Here’s what a snapshot like this one can give us:
1. an idea about the alignment of the pose, i.e. how tissues, especially bony tissues, relate to one another. This is true both both:

… of a body relative to itself, i.e. the thigh bone is
externally rotated and abducted relative to the pelvis, the arms are flexed relative to the ribcage, etc.
… of a body relative to the floor and to space.
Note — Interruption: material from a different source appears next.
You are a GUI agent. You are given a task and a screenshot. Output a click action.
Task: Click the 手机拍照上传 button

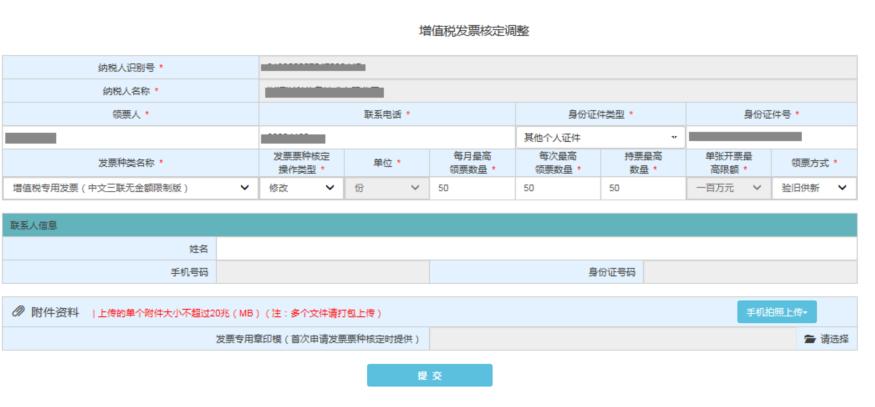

We can tell this person is probably standing, but she could be making the same shape, i.e. the same body-relative-to-itself movements, on her back, i.e. in a different relationship to gravity, ground force reaction and atmospheric pressure.
2. a relative idea of what it feels like to be in the pose (we’re equipped with mirror neurons for just such purposes).
Here’s what a snapshot can’t give us, or if it does it’s very, very subtle:
How actively this yogi is pressing through her feet, her fingertips, her anywhere?
Those micro-reaches that happen at the end of a range of motion don’t show up as more range — or if they do, then you just have a new “end of a range of motion” and begin this inquiry anew.
That kind of pressing through can show up as a very different experience of being in a pose.
But it’s hard, if not impossible, to talk about in terms of form.
Just as it’s hard, if not impossible, to describe what a verb is in terms of nouns.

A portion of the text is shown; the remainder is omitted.